### To be done
Output as a JSON list of strings, one per line with blank lines omitted, the lines from the one containing "The height and" through the one containing "will [x=44, y=217].", both included.

### Supplied information
<<<<

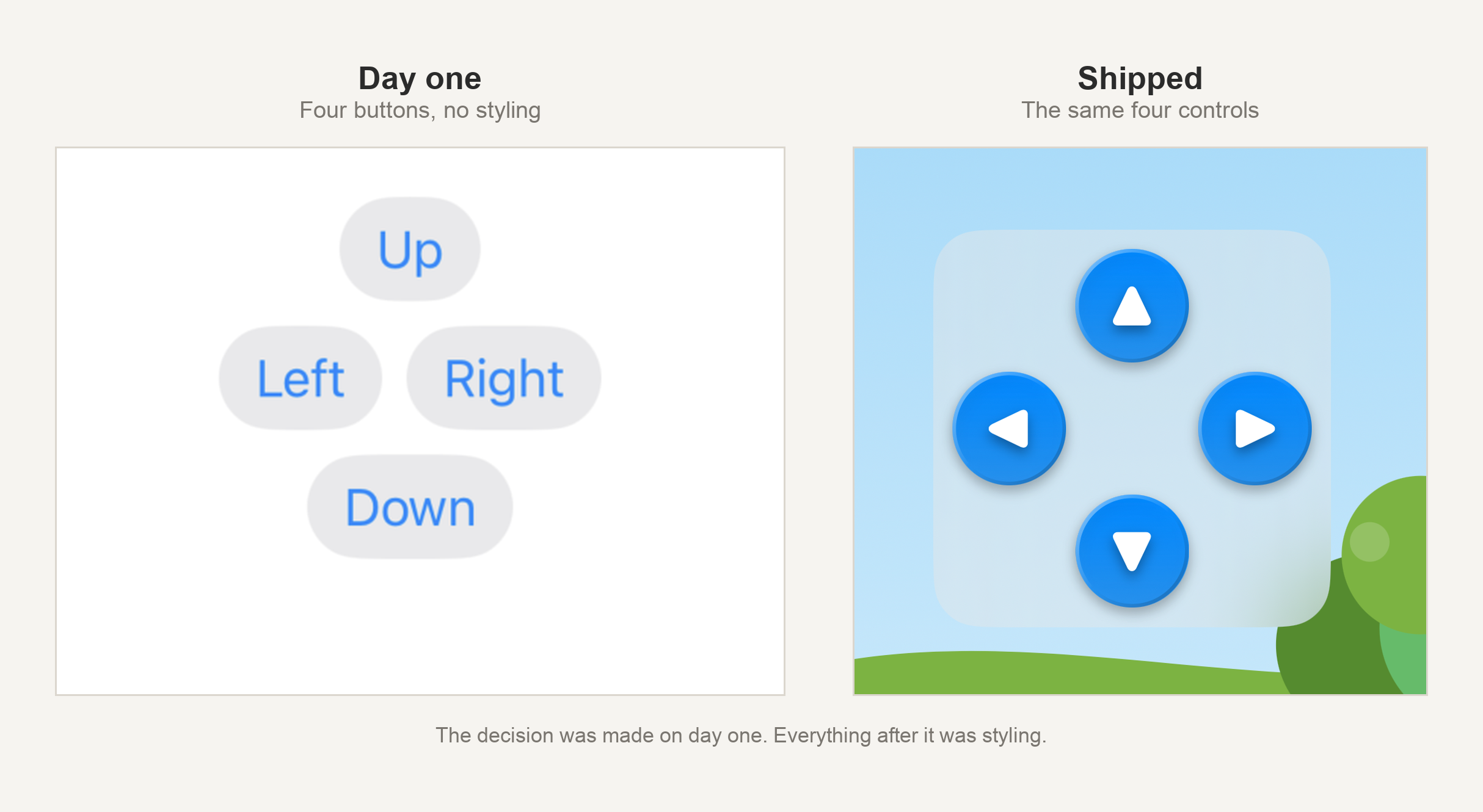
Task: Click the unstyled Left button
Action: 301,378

>>>>
<<<<

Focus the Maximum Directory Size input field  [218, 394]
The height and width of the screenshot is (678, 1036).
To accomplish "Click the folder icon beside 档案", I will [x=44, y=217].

>>>>

### Full response
[
  "The height and width of the screenshot is (678, 1036).",
  "To accomplish \"Click the folder icon beside 档案\", I will [x=44, y=217]."
]